*What is expected*:
Search the entries below for the string "will" and copy the lines that hold it.

*Stored data entries*:

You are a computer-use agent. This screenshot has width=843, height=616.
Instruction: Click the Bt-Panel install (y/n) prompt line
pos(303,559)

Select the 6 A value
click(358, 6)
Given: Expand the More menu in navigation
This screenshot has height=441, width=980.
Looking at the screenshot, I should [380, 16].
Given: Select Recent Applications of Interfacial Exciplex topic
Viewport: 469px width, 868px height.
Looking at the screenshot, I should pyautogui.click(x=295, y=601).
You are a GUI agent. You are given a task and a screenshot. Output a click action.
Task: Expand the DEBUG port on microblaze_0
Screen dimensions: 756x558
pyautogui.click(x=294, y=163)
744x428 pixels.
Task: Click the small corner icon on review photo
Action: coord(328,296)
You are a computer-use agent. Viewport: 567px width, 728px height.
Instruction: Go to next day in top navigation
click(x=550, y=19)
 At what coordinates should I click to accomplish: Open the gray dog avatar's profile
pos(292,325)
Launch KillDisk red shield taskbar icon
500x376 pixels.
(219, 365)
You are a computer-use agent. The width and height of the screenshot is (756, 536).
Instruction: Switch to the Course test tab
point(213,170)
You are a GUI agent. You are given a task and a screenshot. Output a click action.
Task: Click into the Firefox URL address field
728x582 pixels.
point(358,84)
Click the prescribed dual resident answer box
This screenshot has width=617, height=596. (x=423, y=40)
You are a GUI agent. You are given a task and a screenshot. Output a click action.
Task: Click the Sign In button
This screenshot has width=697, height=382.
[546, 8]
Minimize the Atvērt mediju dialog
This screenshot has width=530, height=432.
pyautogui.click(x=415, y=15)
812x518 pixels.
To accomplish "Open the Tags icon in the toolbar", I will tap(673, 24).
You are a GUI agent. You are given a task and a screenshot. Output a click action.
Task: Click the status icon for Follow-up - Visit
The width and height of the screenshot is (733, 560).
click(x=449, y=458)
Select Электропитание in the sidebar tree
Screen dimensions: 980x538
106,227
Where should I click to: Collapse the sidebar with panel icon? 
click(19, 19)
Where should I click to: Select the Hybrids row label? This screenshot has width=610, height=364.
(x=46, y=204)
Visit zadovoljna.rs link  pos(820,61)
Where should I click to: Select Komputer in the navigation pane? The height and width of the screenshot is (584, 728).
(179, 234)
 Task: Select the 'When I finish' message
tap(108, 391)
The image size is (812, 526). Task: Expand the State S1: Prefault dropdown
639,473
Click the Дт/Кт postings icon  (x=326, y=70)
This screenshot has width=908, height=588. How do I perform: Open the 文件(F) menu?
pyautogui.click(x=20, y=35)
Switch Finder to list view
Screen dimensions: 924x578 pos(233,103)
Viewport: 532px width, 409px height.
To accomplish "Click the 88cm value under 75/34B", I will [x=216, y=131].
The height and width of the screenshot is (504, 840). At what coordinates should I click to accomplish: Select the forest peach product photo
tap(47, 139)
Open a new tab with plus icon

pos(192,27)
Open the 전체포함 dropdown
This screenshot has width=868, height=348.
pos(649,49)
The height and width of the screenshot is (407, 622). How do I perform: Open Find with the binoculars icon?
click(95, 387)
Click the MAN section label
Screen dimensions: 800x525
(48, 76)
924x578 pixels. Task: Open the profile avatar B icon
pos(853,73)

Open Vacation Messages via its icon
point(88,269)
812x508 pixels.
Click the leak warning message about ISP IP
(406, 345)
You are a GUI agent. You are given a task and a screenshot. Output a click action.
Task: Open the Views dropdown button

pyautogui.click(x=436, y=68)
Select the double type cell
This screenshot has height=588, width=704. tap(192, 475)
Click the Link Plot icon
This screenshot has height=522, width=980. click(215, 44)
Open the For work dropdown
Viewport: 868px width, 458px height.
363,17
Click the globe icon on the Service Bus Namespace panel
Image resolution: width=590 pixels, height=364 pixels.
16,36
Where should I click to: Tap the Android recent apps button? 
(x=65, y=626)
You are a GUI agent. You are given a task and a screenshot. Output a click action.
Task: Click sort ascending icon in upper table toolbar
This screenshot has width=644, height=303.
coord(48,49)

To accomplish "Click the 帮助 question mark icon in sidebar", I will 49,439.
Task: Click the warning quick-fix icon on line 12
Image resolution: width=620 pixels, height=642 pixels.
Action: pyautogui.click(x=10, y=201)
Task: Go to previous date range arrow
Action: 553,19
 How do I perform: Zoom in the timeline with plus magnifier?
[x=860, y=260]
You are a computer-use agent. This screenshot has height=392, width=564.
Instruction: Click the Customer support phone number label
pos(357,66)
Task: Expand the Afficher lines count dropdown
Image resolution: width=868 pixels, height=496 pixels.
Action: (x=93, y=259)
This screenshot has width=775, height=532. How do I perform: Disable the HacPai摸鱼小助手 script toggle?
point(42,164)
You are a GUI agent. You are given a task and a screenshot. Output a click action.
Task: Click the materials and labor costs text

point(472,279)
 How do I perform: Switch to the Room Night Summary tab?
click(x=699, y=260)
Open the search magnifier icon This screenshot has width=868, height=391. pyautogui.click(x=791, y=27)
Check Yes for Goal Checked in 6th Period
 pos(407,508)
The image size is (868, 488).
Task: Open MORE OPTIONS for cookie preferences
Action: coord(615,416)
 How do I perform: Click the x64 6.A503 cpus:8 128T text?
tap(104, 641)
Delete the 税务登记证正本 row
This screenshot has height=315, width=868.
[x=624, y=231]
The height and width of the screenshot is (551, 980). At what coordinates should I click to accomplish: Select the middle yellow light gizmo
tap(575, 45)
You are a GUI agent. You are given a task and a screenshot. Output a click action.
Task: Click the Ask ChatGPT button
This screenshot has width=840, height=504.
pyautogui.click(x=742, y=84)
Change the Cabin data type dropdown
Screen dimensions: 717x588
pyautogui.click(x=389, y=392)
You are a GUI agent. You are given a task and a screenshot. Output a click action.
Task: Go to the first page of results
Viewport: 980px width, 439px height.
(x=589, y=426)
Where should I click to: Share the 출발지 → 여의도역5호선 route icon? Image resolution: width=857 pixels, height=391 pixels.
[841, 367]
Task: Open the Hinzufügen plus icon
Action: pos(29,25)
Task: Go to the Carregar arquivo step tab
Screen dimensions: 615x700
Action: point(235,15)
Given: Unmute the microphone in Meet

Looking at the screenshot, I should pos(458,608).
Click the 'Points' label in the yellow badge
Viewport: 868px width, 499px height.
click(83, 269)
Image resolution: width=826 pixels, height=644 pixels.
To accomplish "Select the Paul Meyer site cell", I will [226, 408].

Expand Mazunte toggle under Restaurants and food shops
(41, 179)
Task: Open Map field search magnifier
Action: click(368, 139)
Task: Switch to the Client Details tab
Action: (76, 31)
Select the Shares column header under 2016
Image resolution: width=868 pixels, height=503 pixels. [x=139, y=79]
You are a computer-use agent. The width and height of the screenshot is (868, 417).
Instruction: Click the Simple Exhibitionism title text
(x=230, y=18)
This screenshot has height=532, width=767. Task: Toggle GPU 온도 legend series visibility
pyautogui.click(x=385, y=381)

*Written answer*:
To accomplish "Open the Tags icon in the toolbar", I will tap(673, 24).
To accomplish "Click the 88cm value under 75/34B", I will [x=216, y=131].
To accomplish "Click the 帮助 question mark icon in sidebar", I will 49,439.
To accomplish "Select the Paul Meyer site cell", I will [226, 408].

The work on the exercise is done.